Hydrothermal synthesis, structure refinement, and electrochemical characterization of Li2CoGeO4 as an oxygen evolution catalyst

Abstract

Lithium cobalt germanate (Li₂CoGeO₄) has been synthesized for the first time by a hydrothermal method at 150 °C. Elemental composition, morphology, and crystal structure of this compound were characterized by various analytical techniques including SEM, TEM, ICP, and XRD analyses. Structure refinement and DFT calculation suggests the crystal structure of the resulting Li₂CoGeO₄ from hydrothermal synthesis is isostructural to Li₂ZnGeO₄, significantly different from previous reports. Electrochemical studies confirmed Li₂CoGeO₄ as an active catalyst for oxygen evolution reaction (OER).

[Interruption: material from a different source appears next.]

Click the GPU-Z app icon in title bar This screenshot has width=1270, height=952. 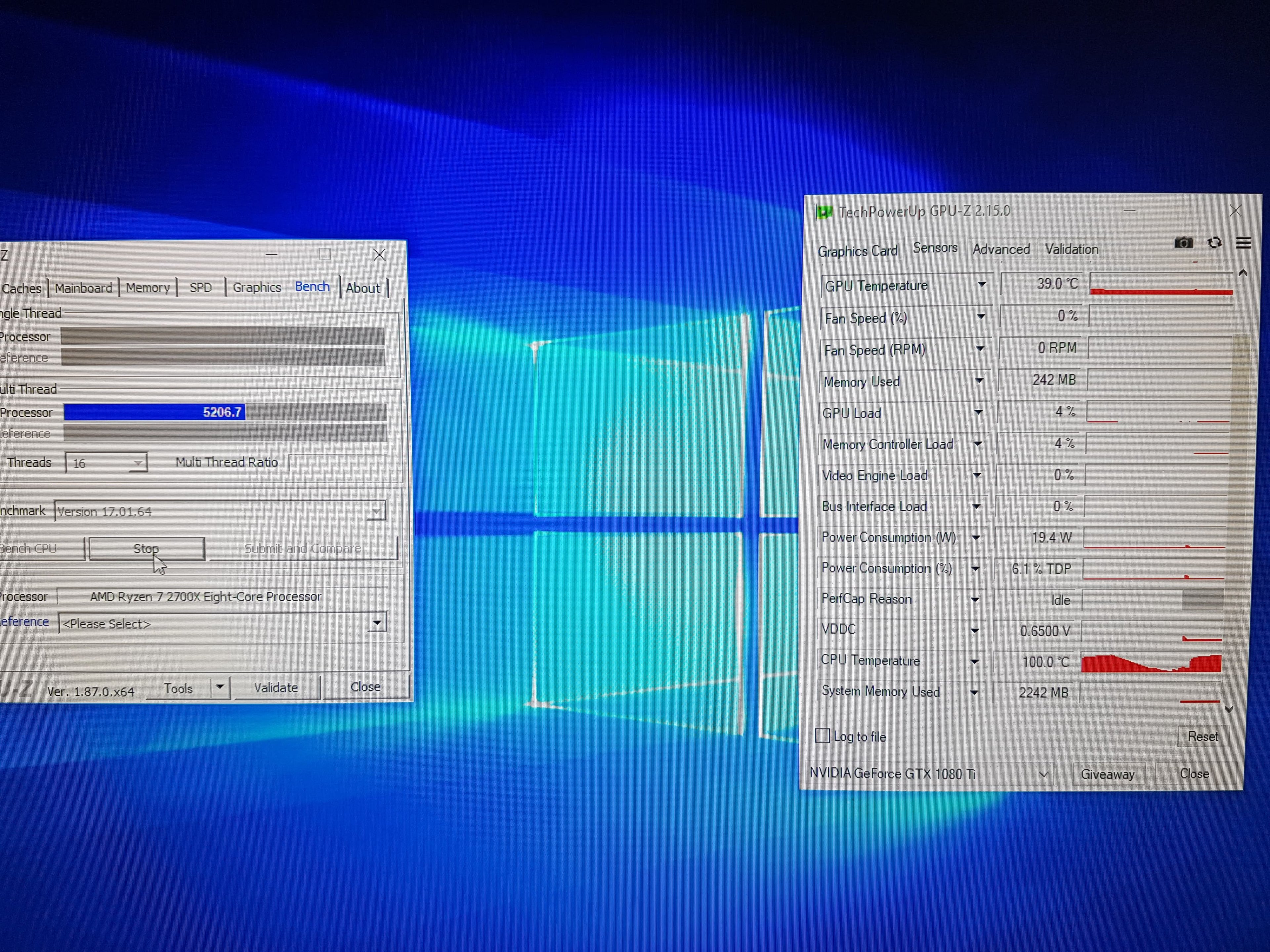824,212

In alkaline electrolyte (0.1 M NaOH), rotating disk electrodes made with Li₂CoGeO₄ as catalyst have a Tafel slope of ca. 67 mV dec⁻¹ and an overpotential of 330 mV at 50 μA cm⁻²_cat, about 90 mV less than the electrodes containing another known OER catalyst, Co₃O₄. Further characterization with cyclic voltammetry, high resolution transmission electron microscopy, X-ray photoelectron spectroscopy and elemental analyses revealed the oxidation of Co from 2+ to 3+ during the reaction along with significant surface amorphization and loss of Li and Ge from the catalyst.